Musée d'Archéologie nationale - Domaine de St Germain en Laye
June 4 - July 31 2016
Extension until August 15, 2016
At the initiative of the investment banker Émile Pereire and after notification from the Council of Bridges and Highways, the engineer Eugène Flachat was entrusted, in 1844, with the construction of the atmospheric railway that extended the rail line linking Paris to Saint-Germain-en-Laye.
This rail line led to the creation of works of art, the construction of ditches in the forest, and the creation of a jetty on the Seine that would enduringly/permanently mark the urban landscape and the palace’s surroundings. The palace became the Museum of National Antiquities in 1862.

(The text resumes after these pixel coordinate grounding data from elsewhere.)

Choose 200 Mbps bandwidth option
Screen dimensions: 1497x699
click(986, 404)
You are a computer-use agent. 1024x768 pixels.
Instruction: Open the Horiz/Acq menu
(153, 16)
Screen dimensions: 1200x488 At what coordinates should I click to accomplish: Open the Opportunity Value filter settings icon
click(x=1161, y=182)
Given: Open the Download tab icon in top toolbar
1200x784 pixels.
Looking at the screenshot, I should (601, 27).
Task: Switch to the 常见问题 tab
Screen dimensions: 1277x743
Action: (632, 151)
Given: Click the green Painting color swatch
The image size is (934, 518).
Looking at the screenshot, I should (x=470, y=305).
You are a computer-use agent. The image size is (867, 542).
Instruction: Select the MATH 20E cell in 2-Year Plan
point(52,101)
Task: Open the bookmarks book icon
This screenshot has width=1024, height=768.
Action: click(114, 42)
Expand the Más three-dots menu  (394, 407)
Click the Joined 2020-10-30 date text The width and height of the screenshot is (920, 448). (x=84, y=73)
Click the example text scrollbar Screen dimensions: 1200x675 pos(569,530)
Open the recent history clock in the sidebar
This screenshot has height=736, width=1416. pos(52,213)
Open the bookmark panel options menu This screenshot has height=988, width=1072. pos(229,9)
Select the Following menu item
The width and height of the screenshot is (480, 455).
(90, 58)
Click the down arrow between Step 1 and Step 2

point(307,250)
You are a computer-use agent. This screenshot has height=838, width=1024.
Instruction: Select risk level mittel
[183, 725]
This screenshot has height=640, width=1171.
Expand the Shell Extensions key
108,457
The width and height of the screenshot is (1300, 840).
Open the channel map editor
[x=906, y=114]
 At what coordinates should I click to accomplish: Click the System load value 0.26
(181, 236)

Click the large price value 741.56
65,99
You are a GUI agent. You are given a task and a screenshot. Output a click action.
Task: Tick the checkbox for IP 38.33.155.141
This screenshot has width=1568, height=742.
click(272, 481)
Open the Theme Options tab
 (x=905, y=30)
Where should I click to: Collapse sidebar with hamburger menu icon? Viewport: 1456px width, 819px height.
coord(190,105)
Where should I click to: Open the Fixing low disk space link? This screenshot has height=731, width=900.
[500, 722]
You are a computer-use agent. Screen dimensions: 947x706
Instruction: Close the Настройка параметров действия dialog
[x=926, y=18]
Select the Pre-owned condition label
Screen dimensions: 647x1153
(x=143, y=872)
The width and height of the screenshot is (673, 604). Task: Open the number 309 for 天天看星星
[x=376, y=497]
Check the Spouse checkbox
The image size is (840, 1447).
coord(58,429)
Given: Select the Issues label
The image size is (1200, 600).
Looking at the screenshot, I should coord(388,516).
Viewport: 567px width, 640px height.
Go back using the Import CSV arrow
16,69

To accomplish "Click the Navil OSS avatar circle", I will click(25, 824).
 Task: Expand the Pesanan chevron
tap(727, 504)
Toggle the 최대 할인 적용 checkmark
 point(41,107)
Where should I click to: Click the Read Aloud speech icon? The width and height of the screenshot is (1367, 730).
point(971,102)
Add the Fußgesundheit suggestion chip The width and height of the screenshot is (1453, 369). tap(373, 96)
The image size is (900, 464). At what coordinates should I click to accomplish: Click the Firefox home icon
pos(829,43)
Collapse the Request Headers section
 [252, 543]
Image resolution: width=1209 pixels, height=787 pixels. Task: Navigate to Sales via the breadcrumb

This was the occasion for Louis-Philippe I to create an English garden in the extension of the French-style lawn and quincunx, a checkerboard-style of planting, were soon redesigned. The French king entrusted its creation to the engineer Alexandre Prosper Loaisel de Tréogate, who, to do this, would produce numerous plans, most of which are now found in the National Archives and the Departmental Archives of Yvelines.
During the cataloguing of the documentary collection, a plan dated 1844, a water color, and a drawing on transparent paper were discovered. They enabled the presentation of a poorly known dossier to our visitors, namely to enthusiasts of the history of the landscape and the history of gardens. The subtle hues used to draw the plans and render modifications comprehensible were echoed in the color scheme employed for the Rendez-vous aux jardins 2016 event. These plans provide a powerful tribute to the work of the gardeners in the national domain who contributed just today to the site’s beauty.
This dossier stems from research on the history of the palace and the estate that is currently conducted by the Museum of National Antiquities-Domaine national de Saint-Germain-en-Laye as partner of the labex Pasts in the present.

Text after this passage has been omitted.